В неожиданно просторном зале «Свиньи» навстречу гостю устремился юный служка, на голове которого колыхался веселый ободок с поросячьими ушками. Под густыми, почти сросшимися бровями бегали темные глазки, четко и быстро оценивавшие платежеспособность клиента. Остановившись на туфлях посетителя, они замерли на мгновение, лицо озарилось искренним радушием, на миг даже показалось, что парень лопнет от счастья лицезреть перед собой столь долгожданного гостя. Не дойдя до Хорста пары шагов, свинские ушки склонились в глубоком приветственном поклоне, и ломающийся басок нарушил тишину заведения:
– Добрый день, уважаемый! Желаете отобедать?
– Ага, – не стал отказываться Хорст. – Желаю. Отобедать. Только где-нибудь, где мне мешаться никто не будет. Найдется такое местечко?
– Вы у нас прежде не бывали, уважаемый?
– Не-а, – честно ответил Хорст, вертя головой по сторонам.
– Тогда я могу предложить вам уютный столик в беседке над ручьем.
– Чего? – Как Хорст не смотрел по сторонам, а никакого ручья, и тем более беседки, разглядеть не мог.
– Пройдемте, уважаемый господин, – приторная улыбка показала Хорсту приличных размеров щербину между крепкими крупными зубами, а рука бровастого мягко и настойчиво потянула Хорста куда-то в глубину помещения.
В этот полуденный час большинство столов ещё пустовали, лишь за одним из них негромко чавкали два пожилых дядьки, судя по виду – из цеховой старшины. Какой-то толстозадый мужичок в видавшем виды платье, явно с чужого плеча, подливал масло в светильники на прокопченных стенах и что-то бормотал вполголоса себе под нос, медленно перемещаясь между столами. Сквозь узкие окна, кое-где ещё прикрытые ставнями, на соломенный пол падали пыльные лучи света. У большого очага суетились два юнца, выгребавшие золу, и сосредоточенная дородная тетка протирала белой скрипящей тряпкой дубовые перила, ведущие на верхние этажи заведения.
Бровастый служка протащил Хорста к неприметной двери под галереей второго этажа, отточенным движением сумел открыть её перед клиентом, придержать, и сам при этом умудрился оказаться позади Хорста.
– Проходите, уважаемый господин, сейчас всё сделаем так, как ещё ни для кого и никогда в «Свинье» не делали. – Басок нашёптывал в самое ухо, вернее в оба: бровастый заходил то слева, то справа, вытянутой рукой показывая дорогу через хитрое переплетение каменных дорожек внутреннего двора. – Вот здесь наше особенное место для самых благородных посетителей!

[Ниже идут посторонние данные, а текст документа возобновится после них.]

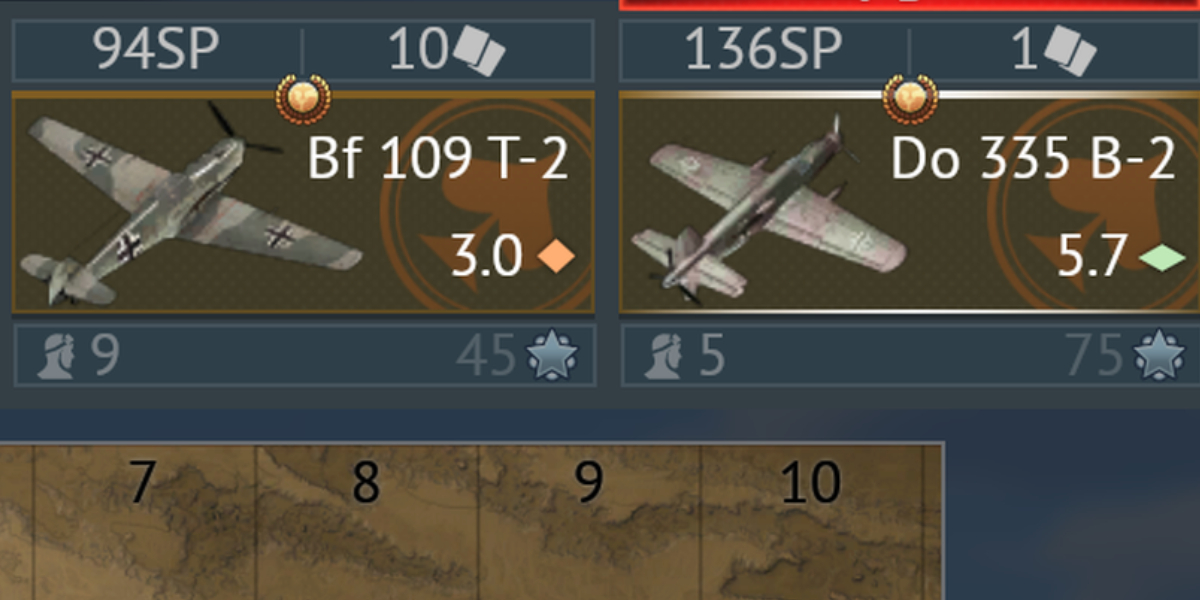Click the Do 335 B-2 green rank diamond
The height and width of the screenshot is (600, 1200).
tap(1162, 259)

Хорсту польстило подобное отношение и, преисполнившись достоинства, он важно оттопырил нижнюю губу, чуть прикрыл глаза веками и лениво осмотрелся. Над журчащим ручьем высилась резная беседка с одиноким столом, всё вокруг утопало в плотной тени от могучих, но невысоких деревьев, с улицы не доносилось ни единого звука.
Хорст не заметил, как оказался сидящим на мягком стуле – почти таком же, какой стоял в кабинете Гровеля. Приятная прохлада успокаивала, и, пока обладатель свиных ушей рассыпался в любезностях, Хорст успел незаметно разуться под столом и блаженно расслабился: всё-таки драгоценные туфли не очень подходили для продолжительных пеших прогулок.

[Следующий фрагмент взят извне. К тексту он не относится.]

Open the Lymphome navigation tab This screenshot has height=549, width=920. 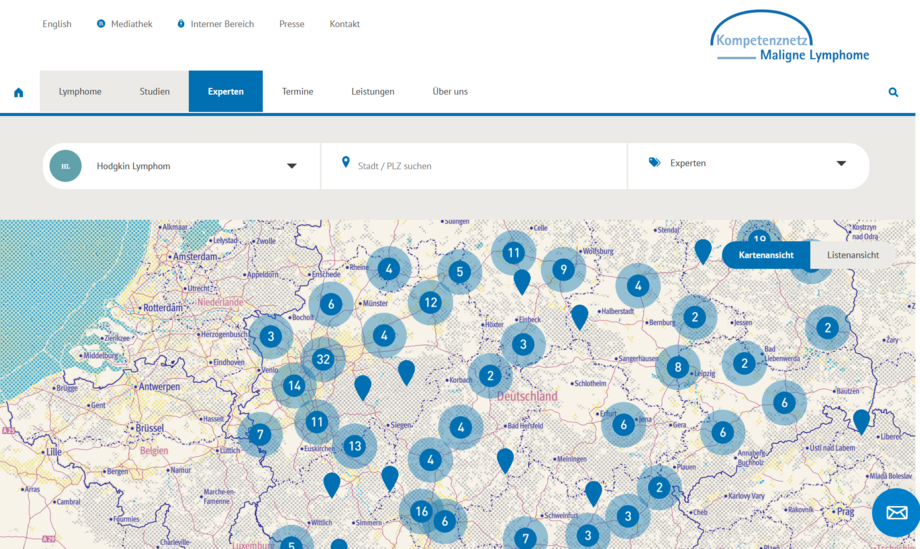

– К моему великому сожалению, уважаемый господин, мы не сможем показать вам всё великолепие изысканной кухни «Свиньи в ландышах» прямо сейчас – очаг ещё не разожжен, а на кухне принимают продукты и приступят к готовке ещё нескоро. Но кувшинчик савантейского, легкие закуски из рыбы, мяса, фруктов, овощей и грибов могут скрасить ваше ожидание.
– Тащи всё самое вкусное, – распорядился Хорст, – и кувшинчик этого… – он щелкнул пальцами, не рискуя выговорить незнакомое слово, опасаясь, что расторопный служка раскусит его недостойное происхождение.

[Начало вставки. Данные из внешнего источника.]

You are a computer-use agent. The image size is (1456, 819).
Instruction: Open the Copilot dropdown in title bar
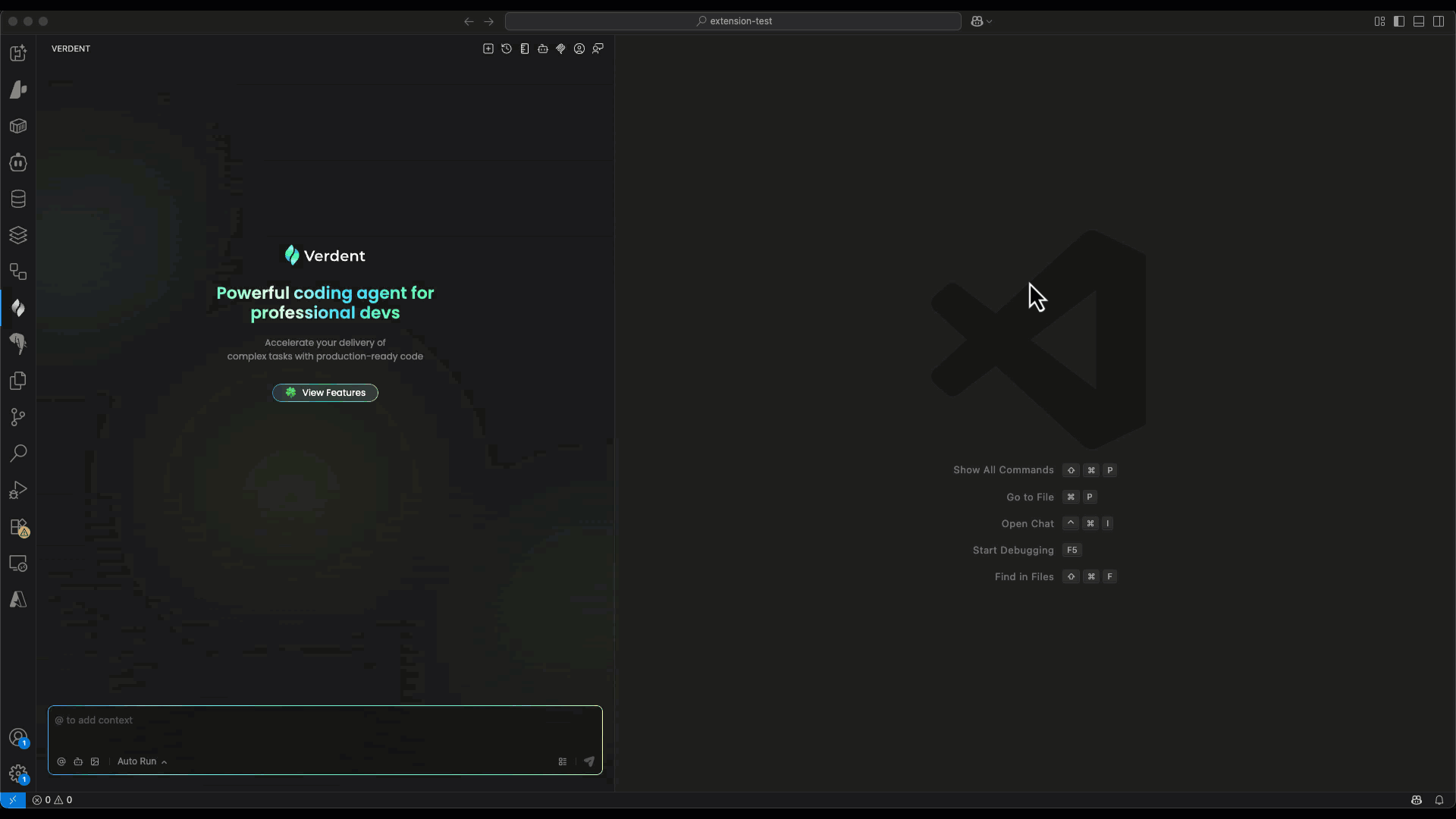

– Савантейского? Конечно, сей миг! Меня, кстати, все называют Огюст. Так что, если надумаете изменить заказ или чего-то добавить – просто громко произнесите моё имя, хорошо?
– Ступай, Огюст, я запомнил.
Кувшинчик появился на столе очень быстро и к тому времени, когда бровастый Огюст подал закуски, вина в нем оставалась ровно половина. Поэтому был заказан ещё один, а распробовав напиток на вкус, Хорст попросил поставить на стол сразу ещё два – «чтобы зря не бегать».